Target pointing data
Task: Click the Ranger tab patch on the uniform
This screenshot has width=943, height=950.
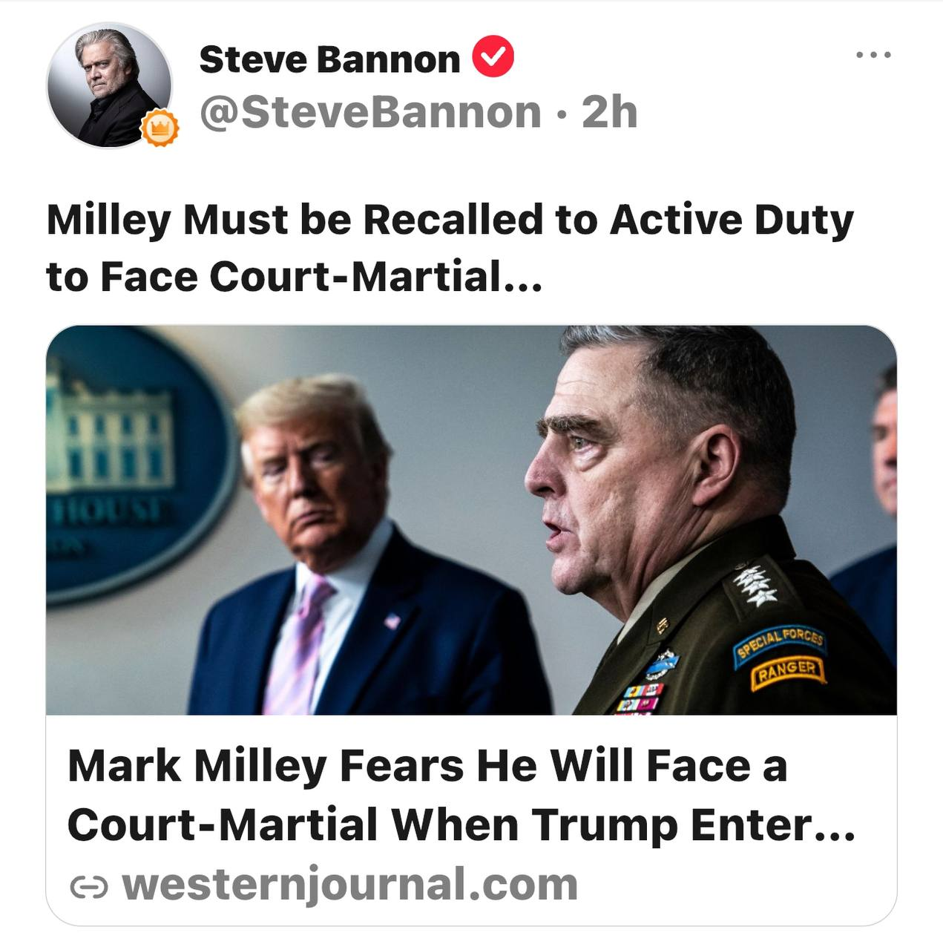Action: [788, 671]
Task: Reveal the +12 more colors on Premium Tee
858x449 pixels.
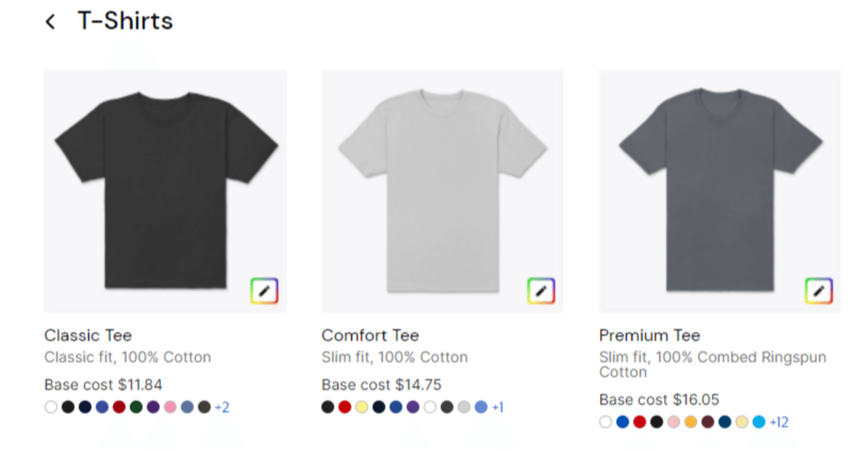Action: 779,422
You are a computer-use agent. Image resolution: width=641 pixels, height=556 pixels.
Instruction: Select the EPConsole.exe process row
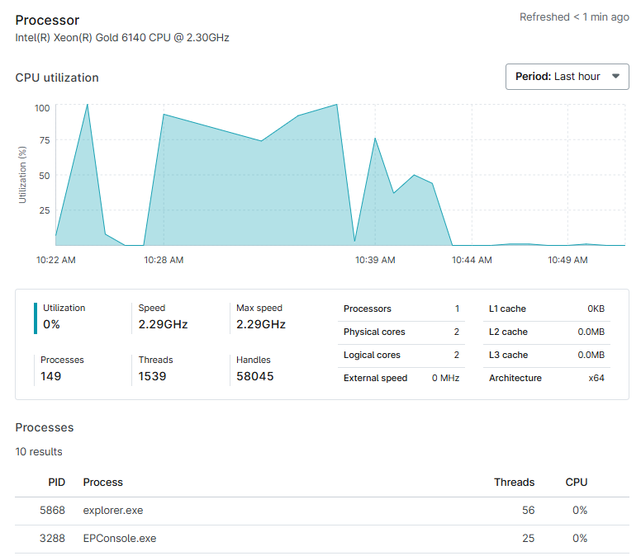point(120,539)
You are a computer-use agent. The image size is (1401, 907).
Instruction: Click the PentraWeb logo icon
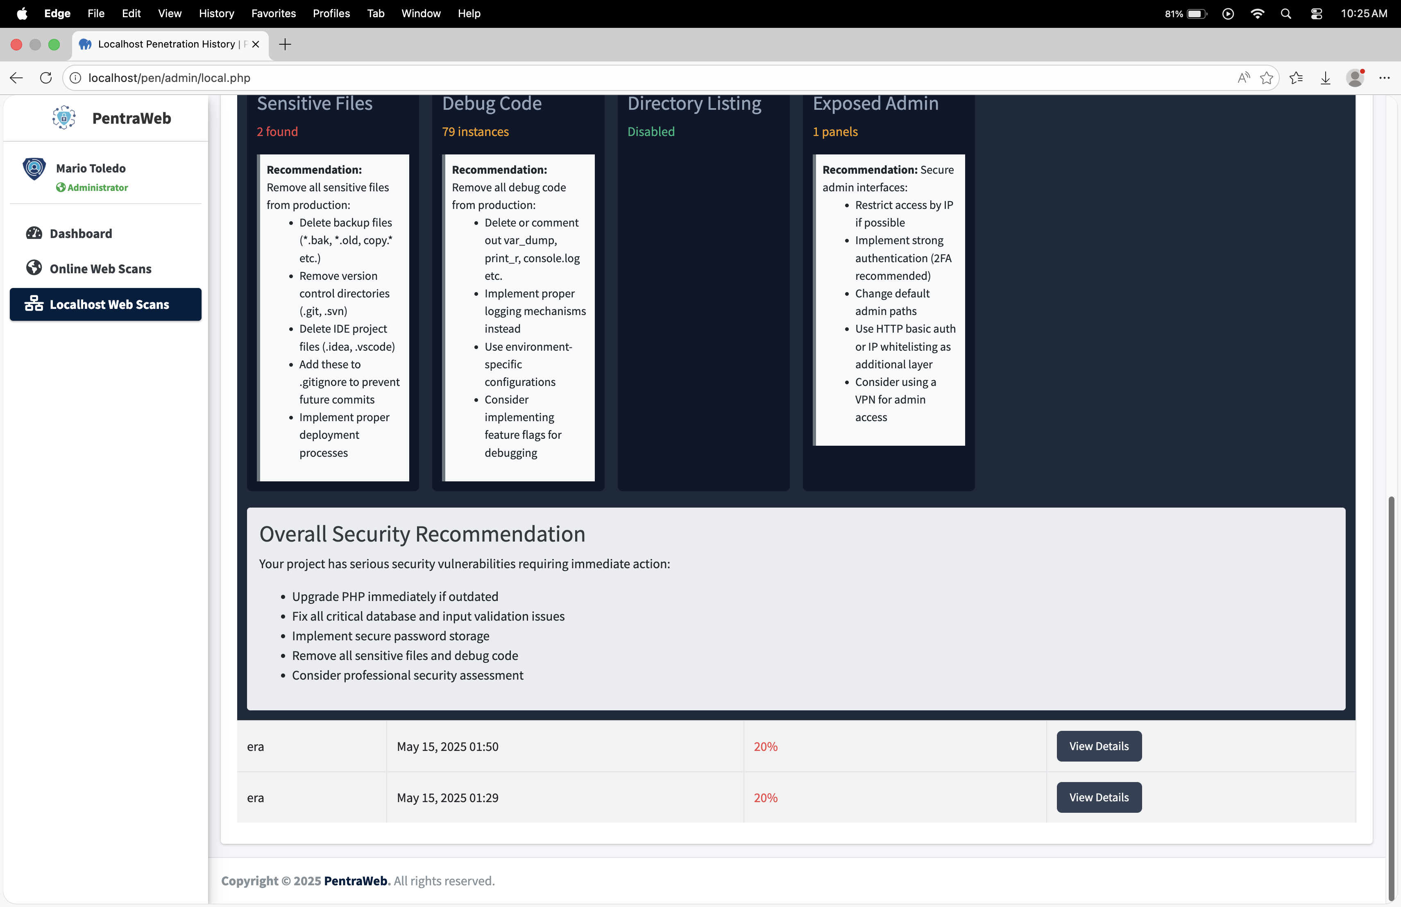click(x=64, y=118)
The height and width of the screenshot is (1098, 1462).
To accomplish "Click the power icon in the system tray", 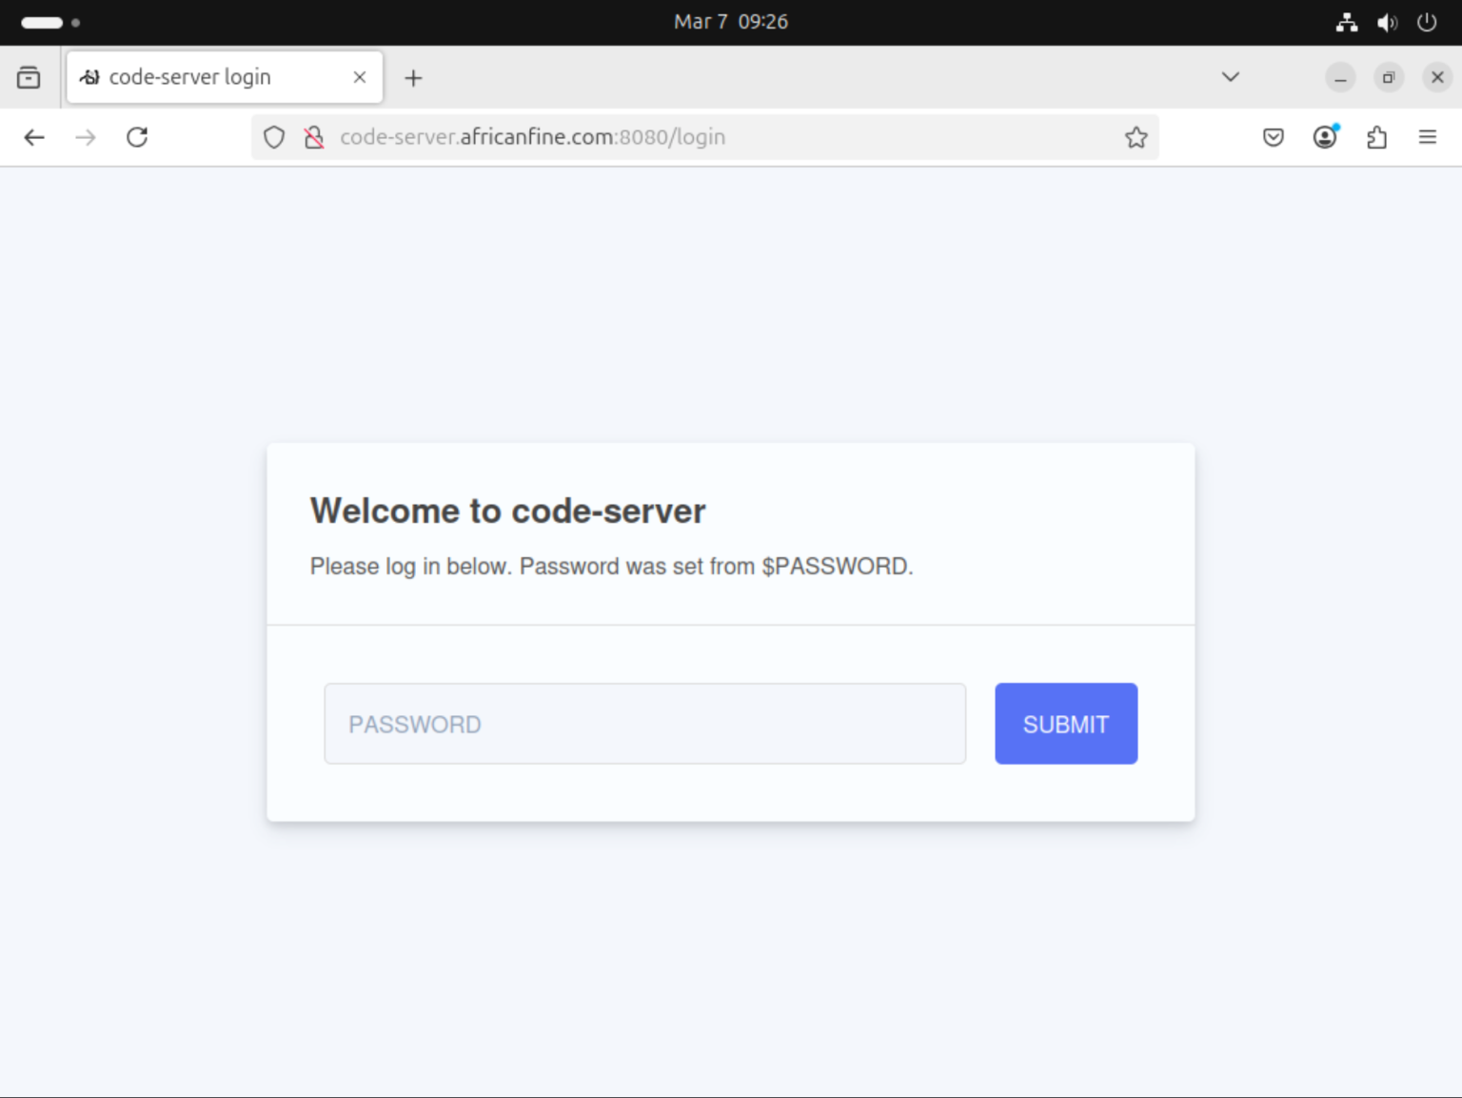I will 1427,22.
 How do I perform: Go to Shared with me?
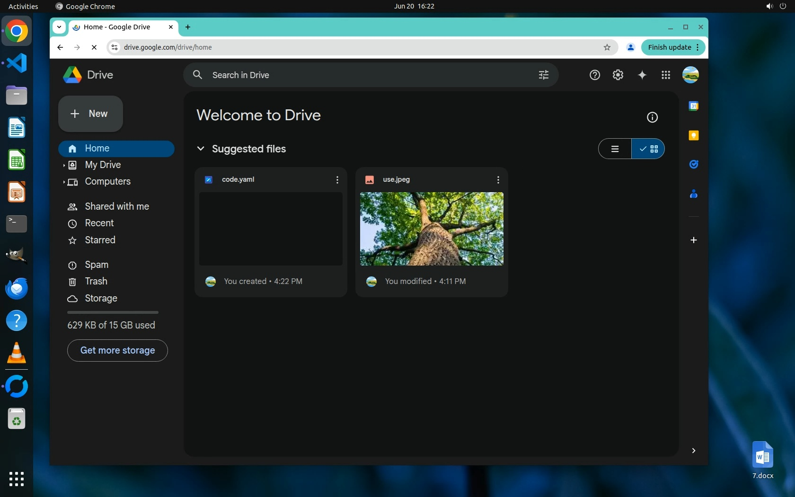click(x=116, y=206)
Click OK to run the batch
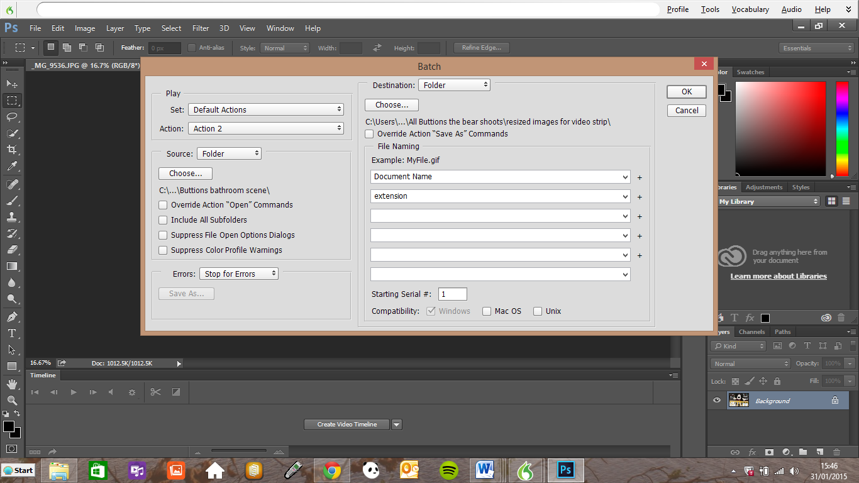The image size is (859, 483). (x=686, y=91)
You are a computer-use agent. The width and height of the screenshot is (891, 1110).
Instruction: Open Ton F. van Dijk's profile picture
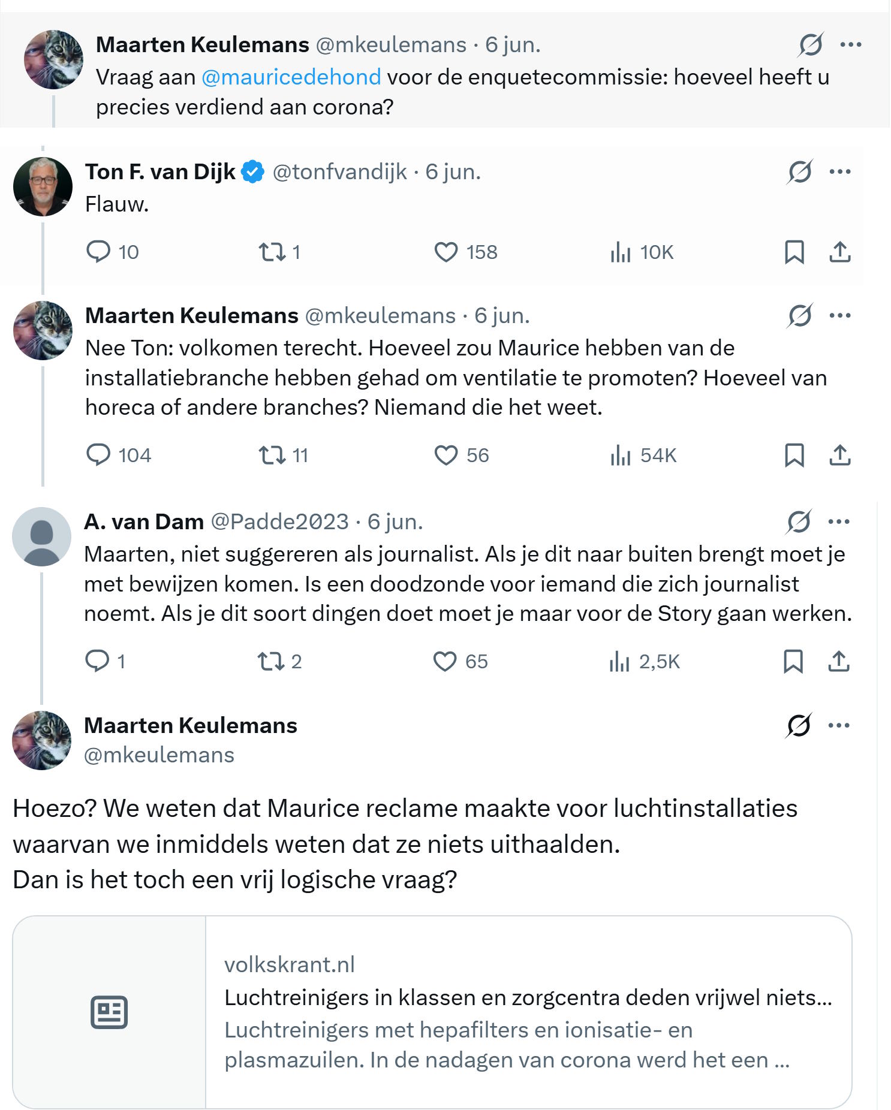tap(43, 186)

• **PROBLEM**: Express the items from the line containing "You are a computer-use agent. The width" through the end of the items as a two-column CSV with the header request,answer and one row per item. Put the item's text and its answer each in a single quoted field, replace line breaks with spaces, and leave out the pictures.

• **ANSWER BELOW**:
request,answer
"You are a computer-use agent. The width and height of the screenshot is (891, 1110). Instruction: Open Ton F. van Dijk's profile picture","tap(43, 186)"